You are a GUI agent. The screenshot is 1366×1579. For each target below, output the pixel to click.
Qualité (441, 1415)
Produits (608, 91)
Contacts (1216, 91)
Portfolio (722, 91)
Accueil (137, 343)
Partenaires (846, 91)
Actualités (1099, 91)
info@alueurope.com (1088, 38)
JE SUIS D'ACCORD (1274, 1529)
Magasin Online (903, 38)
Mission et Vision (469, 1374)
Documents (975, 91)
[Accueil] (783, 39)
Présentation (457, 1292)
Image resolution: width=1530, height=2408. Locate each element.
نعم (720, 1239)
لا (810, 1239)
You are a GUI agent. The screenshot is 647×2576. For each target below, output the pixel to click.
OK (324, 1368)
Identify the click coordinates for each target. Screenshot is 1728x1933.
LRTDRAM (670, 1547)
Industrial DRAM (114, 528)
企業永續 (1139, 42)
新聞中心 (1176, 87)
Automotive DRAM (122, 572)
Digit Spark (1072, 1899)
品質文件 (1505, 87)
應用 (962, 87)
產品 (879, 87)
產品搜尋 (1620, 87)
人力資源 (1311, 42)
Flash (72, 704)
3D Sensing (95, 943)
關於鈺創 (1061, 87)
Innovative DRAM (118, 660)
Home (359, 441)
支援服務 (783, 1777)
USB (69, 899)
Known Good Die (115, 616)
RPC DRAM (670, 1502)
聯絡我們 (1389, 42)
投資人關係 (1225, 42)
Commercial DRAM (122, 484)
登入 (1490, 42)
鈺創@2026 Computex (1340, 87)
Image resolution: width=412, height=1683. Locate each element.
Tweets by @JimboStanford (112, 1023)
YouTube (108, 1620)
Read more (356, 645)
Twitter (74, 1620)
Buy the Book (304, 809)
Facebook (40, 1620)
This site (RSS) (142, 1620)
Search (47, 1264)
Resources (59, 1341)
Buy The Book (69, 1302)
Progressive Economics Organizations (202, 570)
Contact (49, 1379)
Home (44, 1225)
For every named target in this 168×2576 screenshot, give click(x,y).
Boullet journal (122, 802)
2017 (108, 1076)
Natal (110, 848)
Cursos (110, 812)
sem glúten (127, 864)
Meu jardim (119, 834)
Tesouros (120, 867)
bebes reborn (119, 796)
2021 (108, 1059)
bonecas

++++++

Nothing but the line with "LRTDRAM (670, 1547)" and the lines after it, through the end of the material, should appear in the output, word for word.

ANSWER BOX:
LRTDRAM (670, 1547)
Industrial DRAM (114, 528)
企業永續 (1139, 42)
新聞中心 (1176, 87)
Automotive DRAM (122, 572)
Digit Spark (1072, 1899)
品質文件 (1505, 87)
應用 (962, 87)
產品 (879, 87)
產品搜尋 (1620, 87)
人力資源 (1311, 42)
Flash (72, 704)
3D Sensing (95, 943)
關於鈺創 (1061, 87)
Innovative DRAM (118, 660)
Home (359, 441)
支援服務 (783, 1777)
USB (69, 899)
Known Good Die (115, 616)
RPC DRAM (670, 1502)
聯絡我們 (1389, 42)
投資人關係 (1225, 42)
Commercial DRAM (122, 484)
登入 (1490, 42)
鈺創@2026 Computex (1340, 87)
Image resolution: width=412, height=1683. Locate each element.
Tweets by @JimboStanford (112, 1023)
YouTube (108, 1620)
Read more (356, 645)
Twitter (74, 1620)
Buy the Book (304, 809)
Facebook (40, 1620)
This site (RSS) (142, 1620)
Search (47, 1264)
Resources (59, 1341)
Buy The Book (69, 1302)
Progressive Economics Organizations (202, 570)
Contact (49, 1379)
Home (44, 1225)
For every named target in this 168×2576 screenshot, give click(x,y).
Boullet journal (122, 802)
2017 (108, 1076)
Natal (110, 848)
Cursos (110, 812)
sem glúten (127, 864)
Meu jardim (119, 834)
Tesouros (120, 867)
bebes reborn (119, 796)
2021 (108, 1059)
bonecas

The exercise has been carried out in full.